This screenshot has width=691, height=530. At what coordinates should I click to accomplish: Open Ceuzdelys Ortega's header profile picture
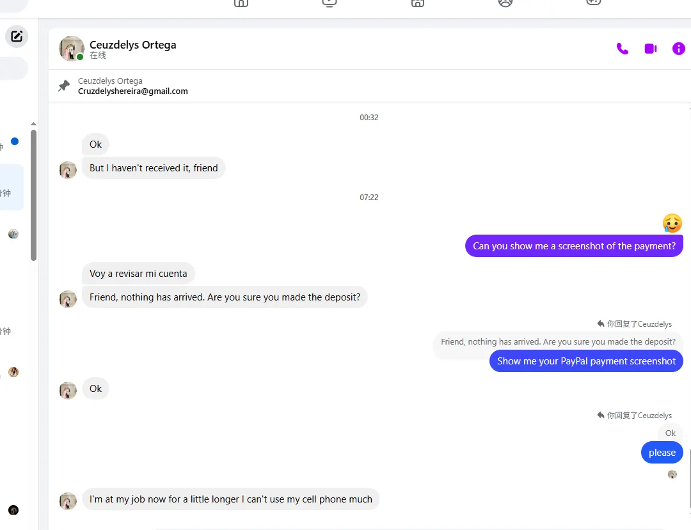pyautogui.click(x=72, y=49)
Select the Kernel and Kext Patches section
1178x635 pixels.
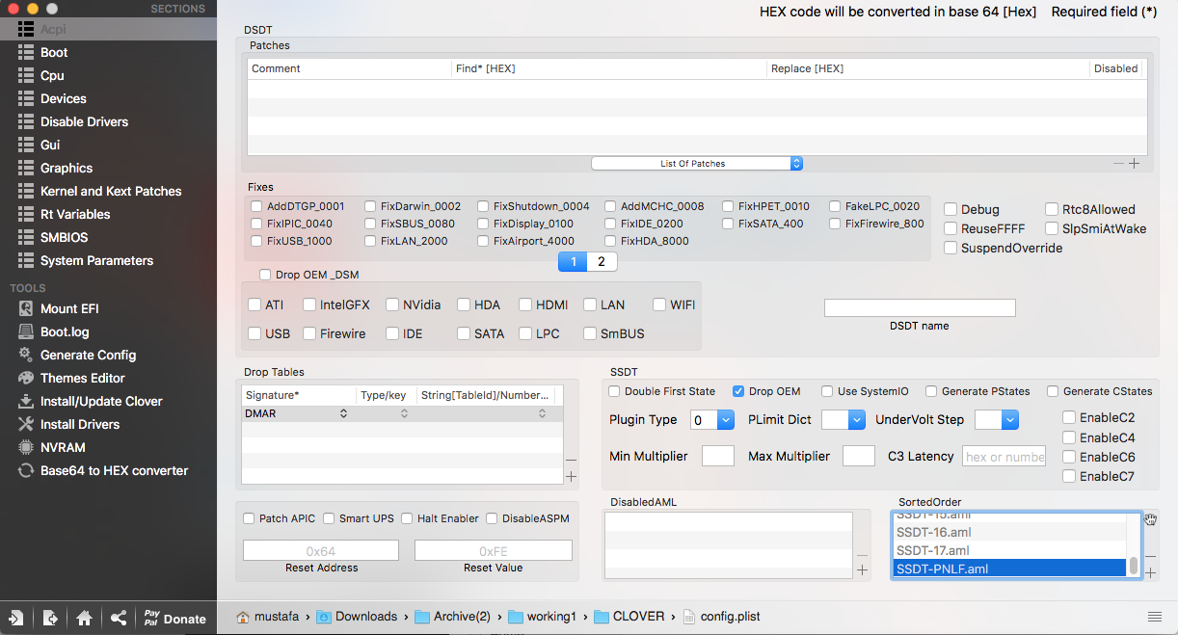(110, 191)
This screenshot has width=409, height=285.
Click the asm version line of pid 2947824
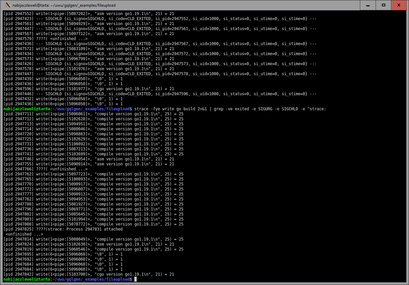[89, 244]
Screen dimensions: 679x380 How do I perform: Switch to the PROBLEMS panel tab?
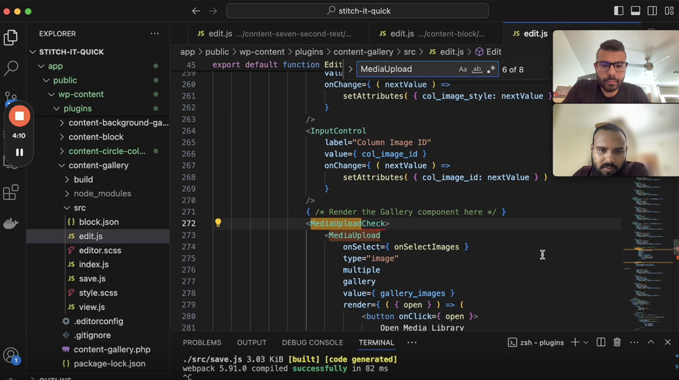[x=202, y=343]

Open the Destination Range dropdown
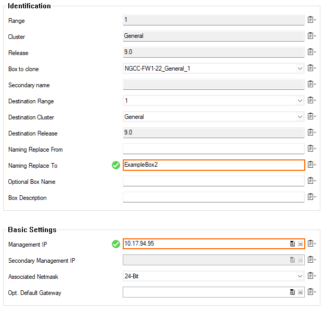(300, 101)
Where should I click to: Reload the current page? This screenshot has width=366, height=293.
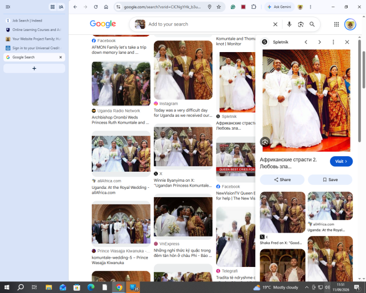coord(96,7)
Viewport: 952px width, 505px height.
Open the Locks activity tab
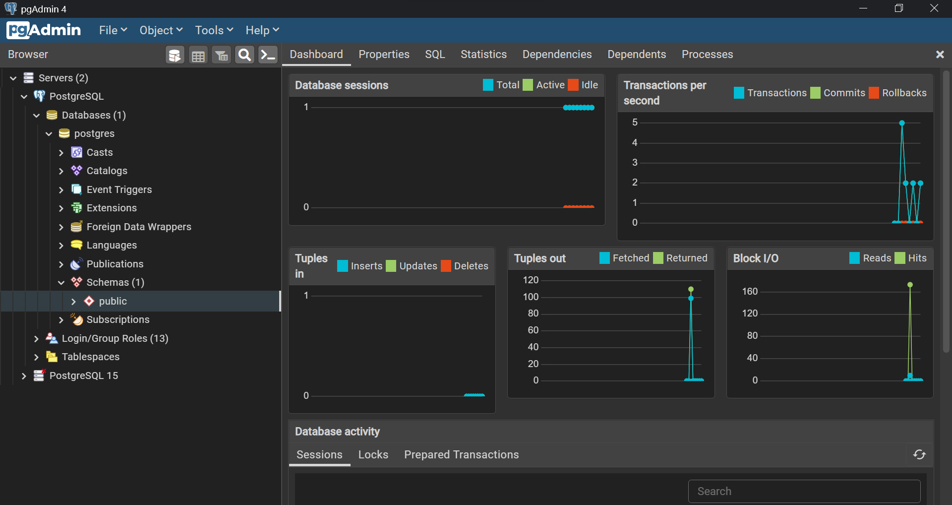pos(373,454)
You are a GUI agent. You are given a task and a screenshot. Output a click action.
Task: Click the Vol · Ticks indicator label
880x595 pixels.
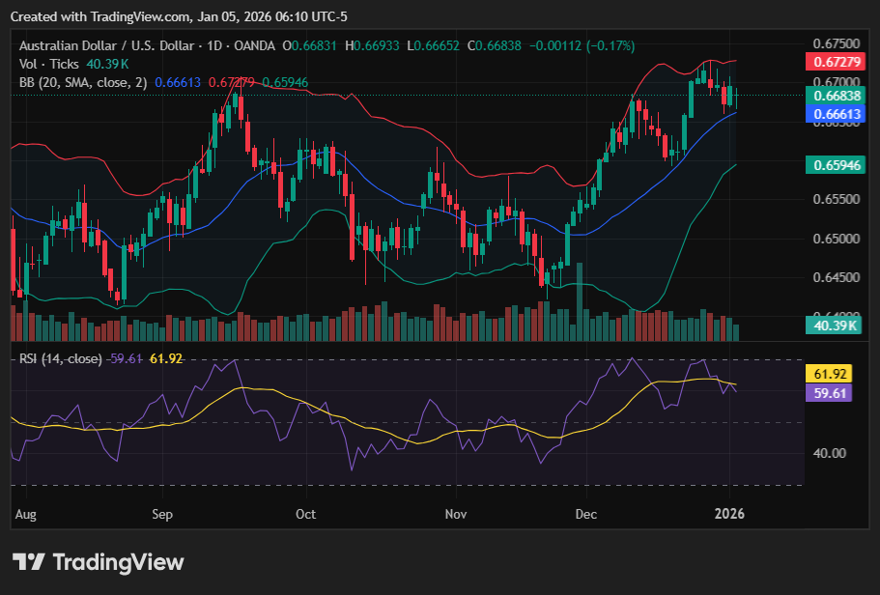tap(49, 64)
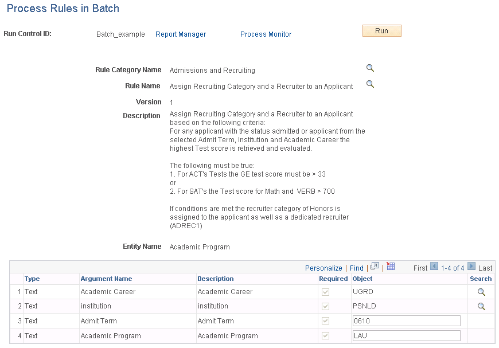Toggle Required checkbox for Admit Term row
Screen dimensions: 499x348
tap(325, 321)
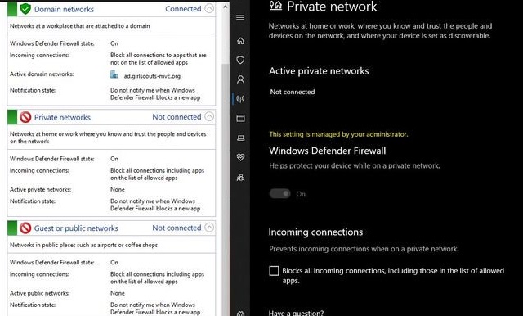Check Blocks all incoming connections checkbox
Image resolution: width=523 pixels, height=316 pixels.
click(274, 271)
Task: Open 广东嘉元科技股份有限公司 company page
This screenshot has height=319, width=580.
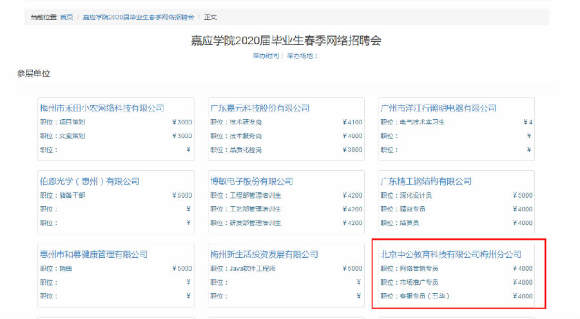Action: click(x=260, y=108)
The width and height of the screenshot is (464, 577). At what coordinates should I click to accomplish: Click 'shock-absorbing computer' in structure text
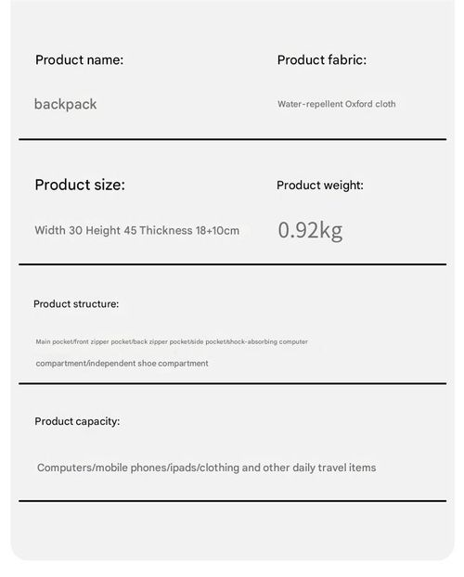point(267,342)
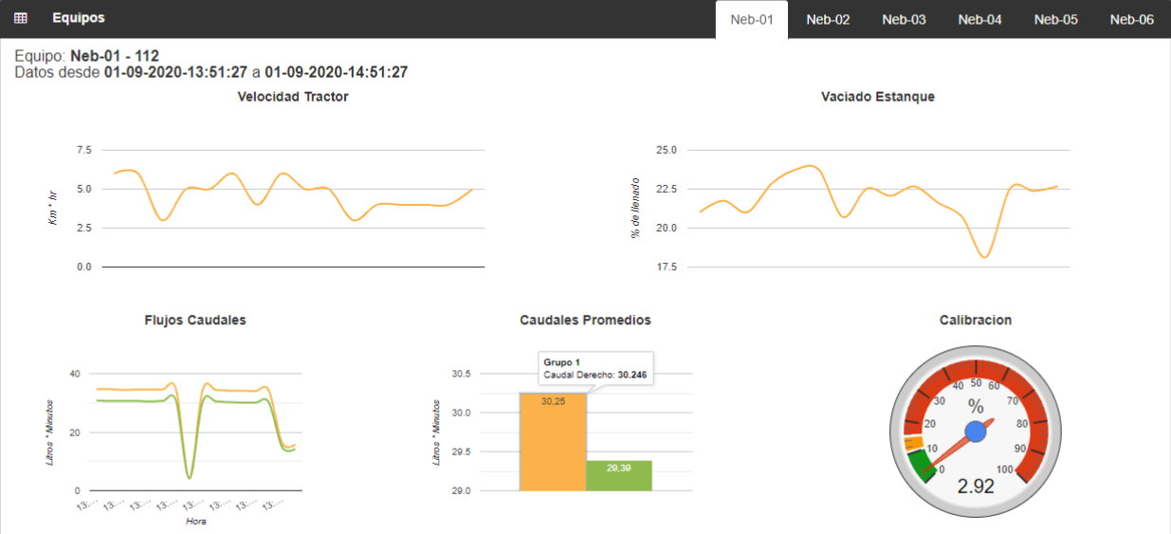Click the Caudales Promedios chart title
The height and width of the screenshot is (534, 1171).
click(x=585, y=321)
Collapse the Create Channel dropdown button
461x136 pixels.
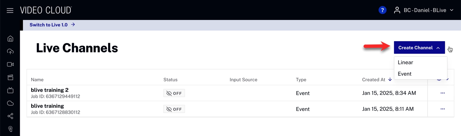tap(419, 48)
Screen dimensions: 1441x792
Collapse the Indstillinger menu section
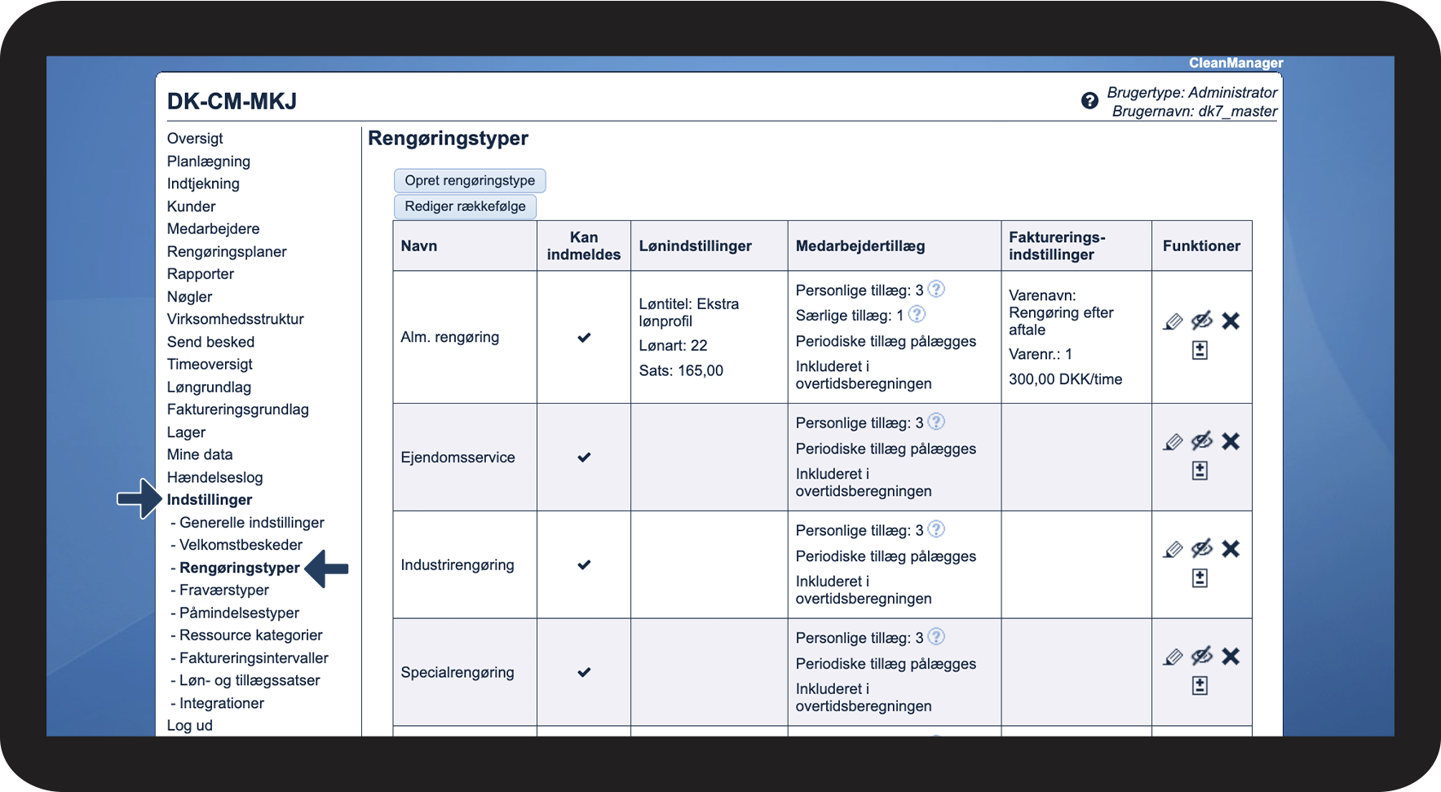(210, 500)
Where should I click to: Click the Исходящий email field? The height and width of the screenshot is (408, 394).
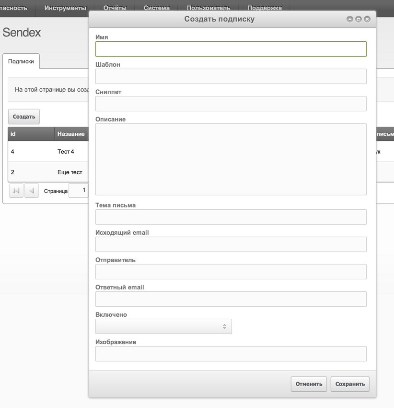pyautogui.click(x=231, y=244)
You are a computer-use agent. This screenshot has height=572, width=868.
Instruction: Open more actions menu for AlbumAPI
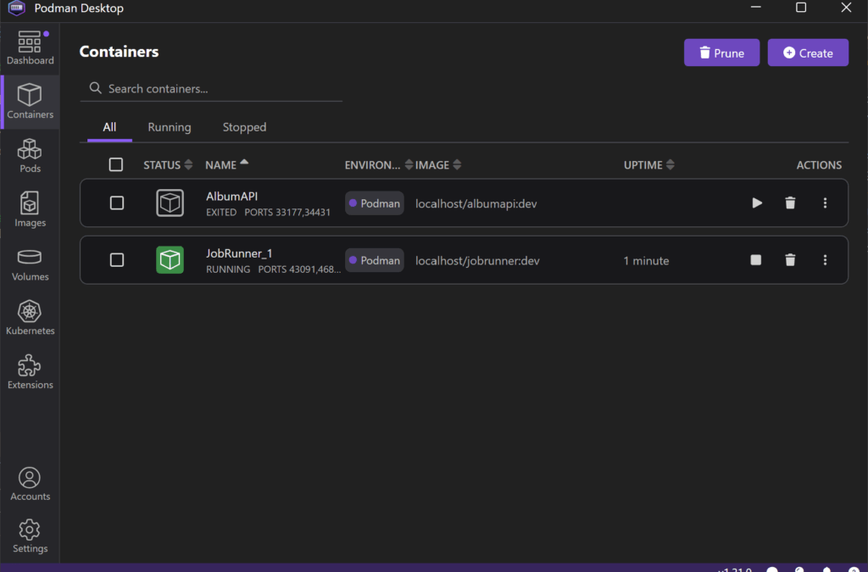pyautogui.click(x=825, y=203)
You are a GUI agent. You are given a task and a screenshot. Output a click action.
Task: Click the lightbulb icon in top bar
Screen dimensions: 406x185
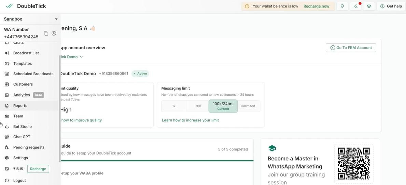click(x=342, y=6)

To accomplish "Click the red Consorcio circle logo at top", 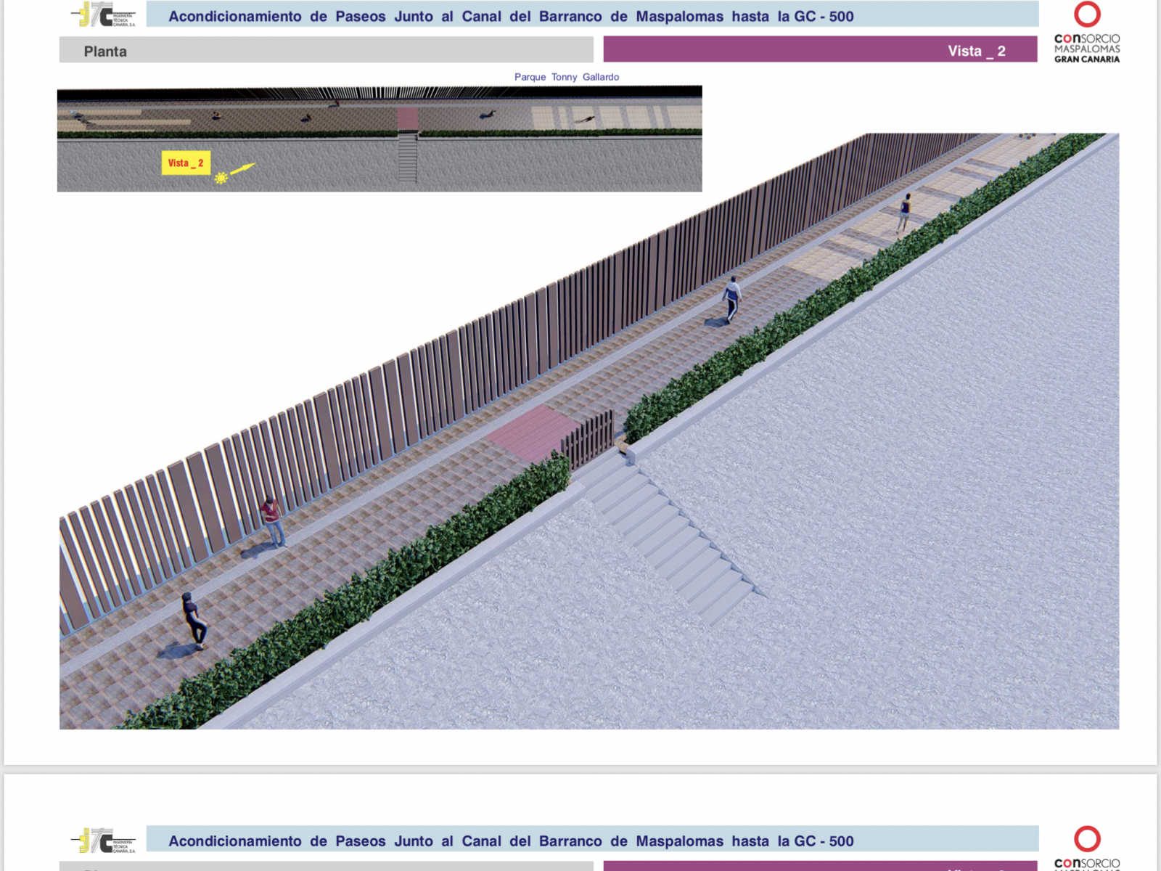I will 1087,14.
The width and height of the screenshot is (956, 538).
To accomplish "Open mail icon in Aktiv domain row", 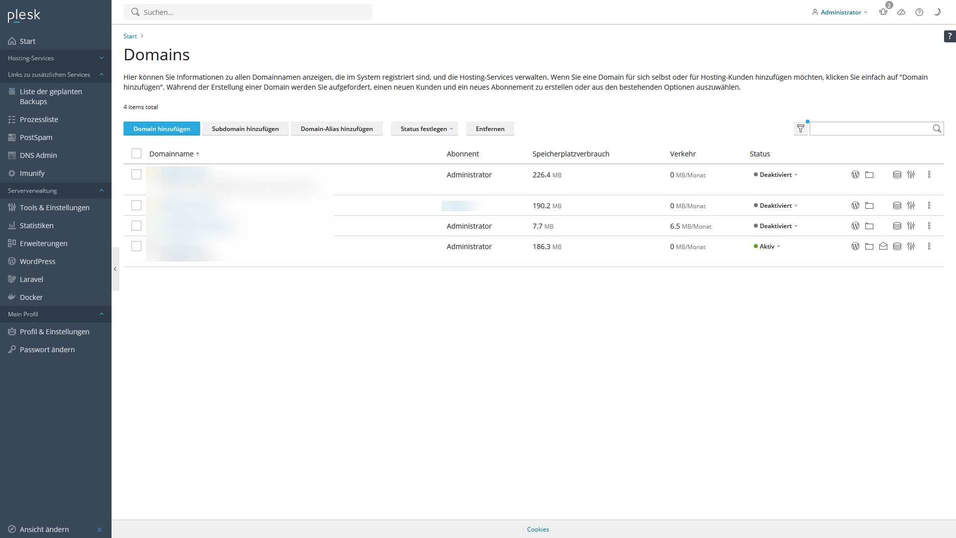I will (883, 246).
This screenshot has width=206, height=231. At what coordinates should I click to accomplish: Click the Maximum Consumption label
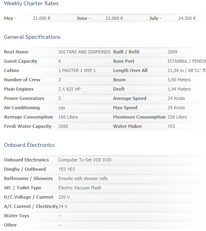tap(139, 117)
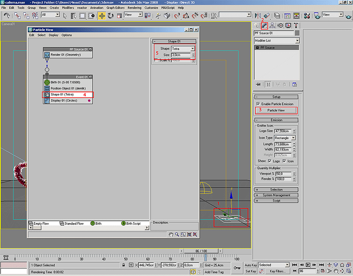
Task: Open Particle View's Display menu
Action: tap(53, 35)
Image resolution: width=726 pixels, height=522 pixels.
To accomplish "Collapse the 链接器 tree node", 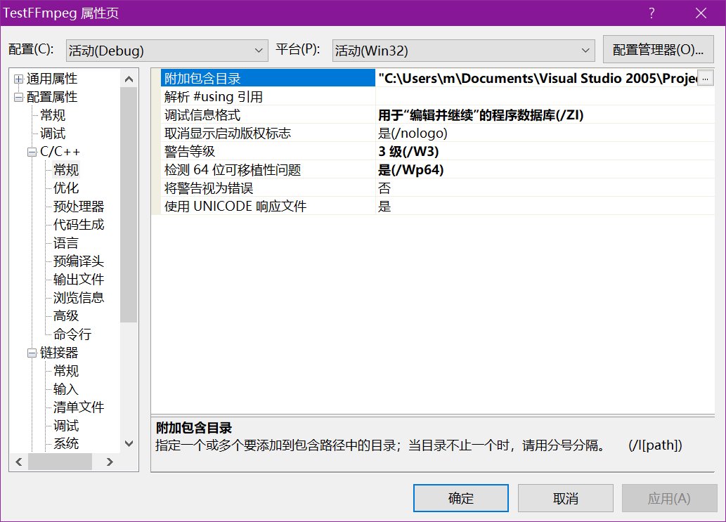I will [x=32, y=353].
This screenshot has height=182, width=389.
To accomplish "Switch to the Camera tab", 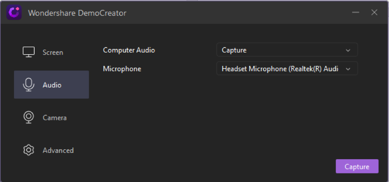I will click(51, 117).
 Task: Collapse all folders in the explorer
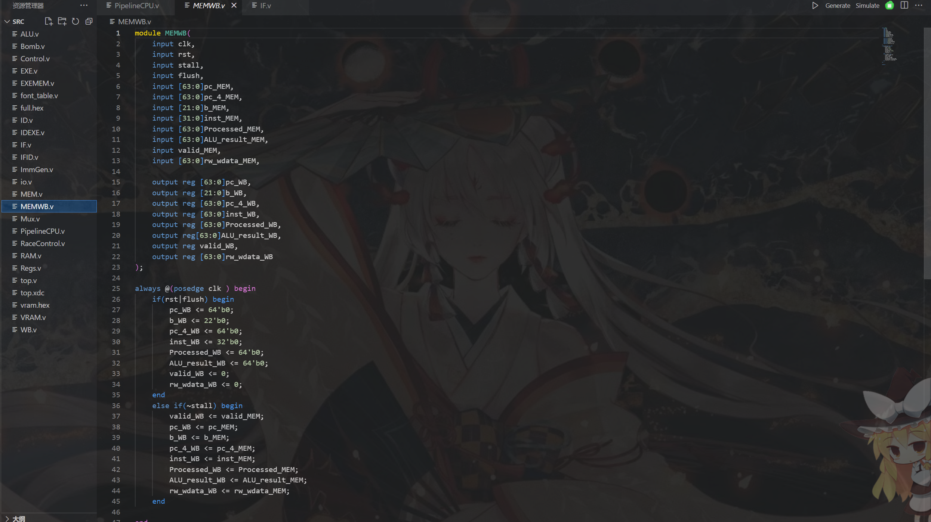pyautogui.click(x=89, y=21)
___
[Short problem]
Rewrite the lines as a numbered list, starting with the line that contains "Select the Kernel and Kext Patches section" and continuing through the line that contains "tap(419, 48)". Leave out blank lines and pictures.

[The response]
1. Select the Kernel and Kext Patches section
2. 1178x635 pixels.
3. (110, 191)
4. This screenshot has width=409, height=285.
5. Click the asm version line of pid 2947824
6. [89, 244]
7. Screen dimensions: 679x380 How do I perform: Switch to the PROBLEMS panel tab?
8. [x=202, y=343]
9. Open the Destination Range dropdown
10. (300, 101)
11. Where should I click to: Reload the current page? This screenshot has width=366, height=293.
12. coord(96,7)
13. Viewport: 952px width, 505px height.
14. Open the Locks activity tab
15. pos(373,454)
16. You are a GUI agent. You are given a task and a screenshot. Output a click action.
17. Task: Click the Vol · Ticks indicator label
18. 880x595 pixels.
19. tap(49, 64)
20. Toggle Required checkbox for Admit Term row
21. Screen dimensions: 499x348
22. tap(325, 321)
23. Check Blocks all incoming connections checkbox
24. Image resolution: width=523 pixels, height=316 pixels.
25. click(274, 271)
26. Task: Open 广东嘉元科技股份有限公司 company page
27. This screenshot has height=319, width=580.
28. Action: click(x=260, y=108)
29. The width and height of the screenshot is (464, 577). At what coordinates should I click to accomplish: Click 'shock-absorbing computer' in structure text
30. point(267,342)
31. Click the Caudales Promedios chart title
32. The height and width of the screenshot is (534, 1171).
33. click(x=585, y=321)
34. Collapse the Create Channel dropdown button
35. 461x136 pixels.
36. tap(419, 48)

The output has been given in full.